"arie" wrote
- Frequency = 1.8 Mhz
- RF power = 1400 W
- RF peak amplitude = 5400 Volts
- External load res = 50 ohms
- Phase shift = 90 degrees (to get a Q of around 12)
- intrinsic Coil Q = 100

I get:

C1 = 122.5 pF
L = 63.80
C2 = 122.6 pF

Is sounds very strange to me that both C1 and C2 have the same
value whereas the Load resistance at anode is around 10414 ohms
or at least much higher than 50 ohms and an external resistance
of 50 Ohms

What about the Load resistance at anode, I would think this
should be somewhere aound 2800 ohms, considering the Power
output and anode voltage swing.

====================================
Hi Arie,

Circuit-Q is a dependent variable. It depends on nearly all program input
parameters. It's value cannot be entered in the program because you don't
know it. You know only what you would like it to be. It can be calculated
accurately only AFTER parameters such as efficiency have been calculated.
You may not be directly interested in phase shift but by entering it in the
program it does allow you INDIRECTLY to control circuit-Q.

To design an amplifier starting with values of Circuit-Q, DC Plate volts,
Plate current operating angle, etc., there is no alternative to using the
program to produce a multi-dimensional table of results. And even then they
would be approximations.

A phase shift of 90 degrees through a symetrical Pi-Network should set bells
ringing. With all 3 reactance magnitudes being identical the network
behaves as a 1/4-wave transmission line transformer. Terminating impedances
can be anything you like provided Line Zo = Sqrt(Z1*Z2).

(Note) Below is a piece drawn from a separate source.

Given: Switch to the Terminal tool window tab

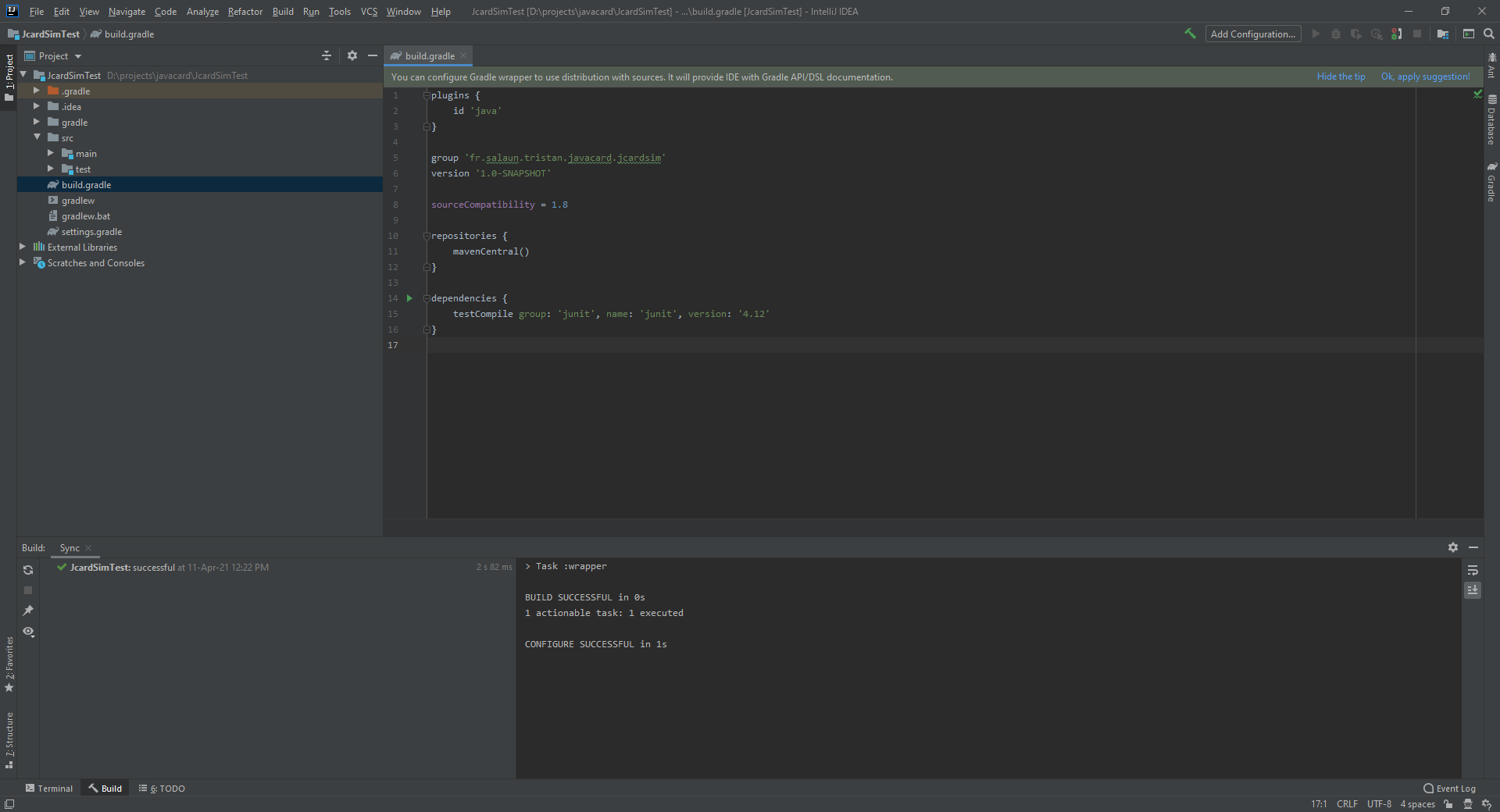Looking at the screenshot, I should (x=48, y=789).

You will notice you are not allowed to enter a phase shift as high as 180
degrees. That would correspond to 1/2-wave length of line which matches any
impedance Z only to itself. It then makes itself redundent. The program
would object to being asked to do something silly and would abort into the
operating system. The program user would then blame the long-suffering
author and not himself. ;o)
----
Reg, G4FGQ